Conservative treatment is recommended to relieve symptoms and enhance functional activity performance, and may prevent muscle weakness and thereby halt disease progression.8 As per the existing literature, many types of exercises have been undertaken to improve proprioception and balance in knee osteoarthritis. Walking, retro walking, kinesthetic balancing, closed kinetic chain and aerobic dance, have all been shown to improve proprioception and balance function. The majority of past research involved individuals with mild to intermediate stages of knee OA, while some patients with advanced stages were also involved. Despite the presence of literature on the effectiveness of the various forms of exercises in individuals with knee OA, no systematic review, to the best of our knowledge, describes the effectiveness of various balance exercise strategies. Therefore, the purpose of this systematic review is to examine and identify the available information on the impact of various balance training strategies on pain and functional outcomes in people with knee OA.
The current systematic review was registered in PROSPERO with the registration number CRD42021276674. The Preferred Reporting Items for Systematic Reviews and Meta-Analyses (PRISMA) criteria were followed throughout the review procedure. The key search words and completed PRISMA checklist can be found as Extended data.43
Inclusion criteria
1) Randomized controlled trials (RCTs) comparing balance exercises to conventional exercises or no therapy and examining functional results in participants with knee OA were examined.
2) Participants in the chosen studies could be either male or female, of any age or severity level.
3) Articles with a PEDro score9 of five or above were considered.
Exclusion criteria
1) Conference abstracts, case reports, observational studies, and clinical commentaries were not included.
2) Systemic arthritic illnesses, tibial osteotomy, hip or knee joint replacement, and any other muscle or neurological ailment that may affect the lower extremity and impair balance were excluded.
“PubMed” (PubMed, RRID:SCR_004846), “Scopus”, “Web of Science”, “Cochrane” (Cochrane Library, RRID:SCR_013000) and “PEDro” were searched in January 2022 for relevant articles that established the efficacy of various methods of balance training for participants with knee OA. The studies featured were written in English.
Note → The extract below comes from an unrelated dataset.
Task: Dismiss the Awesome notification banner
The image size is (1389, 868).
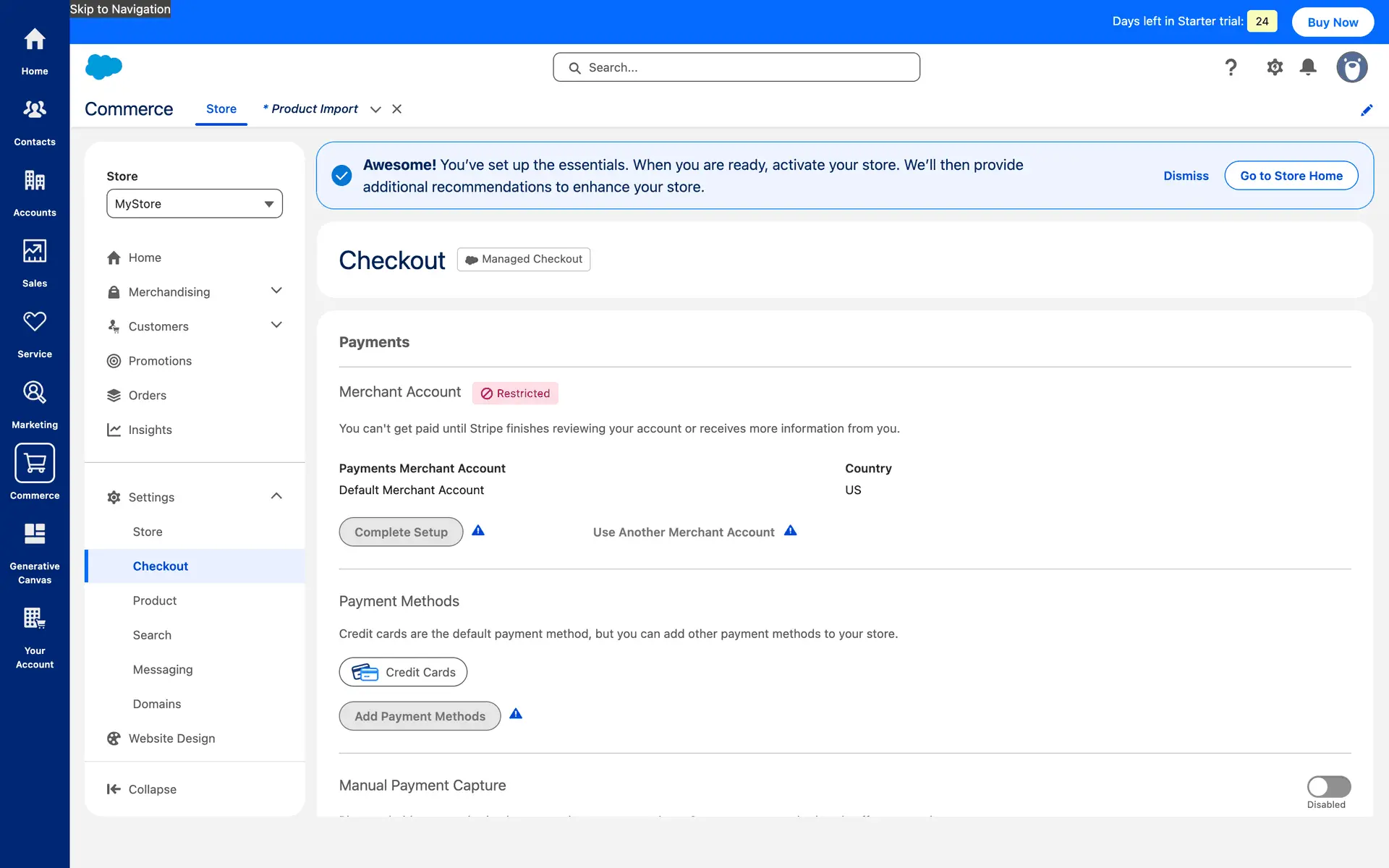Action: tap(1185, 176)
Two independent investigators conducted the search, which included a combination of two primary keywords: “Knee OA” (population) AND “Balance.” The Boolean operators “AND” and “OR” were used to combine the two terms. The search techniques were adjusted based on the databases. The publication dates were not confined, and the review included works published between January 2000 and December 2021.
Conference abstracts, case reports, observational studies, and clinical commentaries were not included. Systemic arthritic illnesses, tibial osteotomy, hip or knee joint replacement, and any other muscle or neurological ailment that may affect the lower extremity and impair balance were excluded. RCTs comparing balance exercises to conventional exercises or no therapy and examining functional results in participants with knee OA were examined. Participants in the chosen studies could be either male or female, of any age or severity level. Articles with a PEDro score9 of five or above were considered. Two independent reviewers screened the articles to check if they met the inclusion criteria, conflicts between the reviewers was resolved by an intervening third reviewer.
The included articles were RCTs, therefore the risk of bias was done using the PEDro score. The PEDro scoring system consists of a checklist of 10 scored yes-or-no questions pertaining to the internal validity and the statistical information provided. PEDro scores of 0-3 were considered ‘poor’, 4-5 ‘fair’, 6-8 ‘good’, and 9-10 ‘excellent’.
Standard mean difference was used as an effect measure for comparison between balance treatment and routine rehabilitation.
The search was conducted by two independent reviewers (DT, SR) on various databases, following which all the identified studies were imported into online software Rayyan QCRI (Rayyan QCRI, RRID:SCR_017584). The titles and abstracts were also screened by two reviewers. For any ambiguities in the studies, consensus was obtained by discussing with the third reviewer (AP). The eligibility assessment under the inclusion-exclusion criteria was carried out by reviewing full-text articles.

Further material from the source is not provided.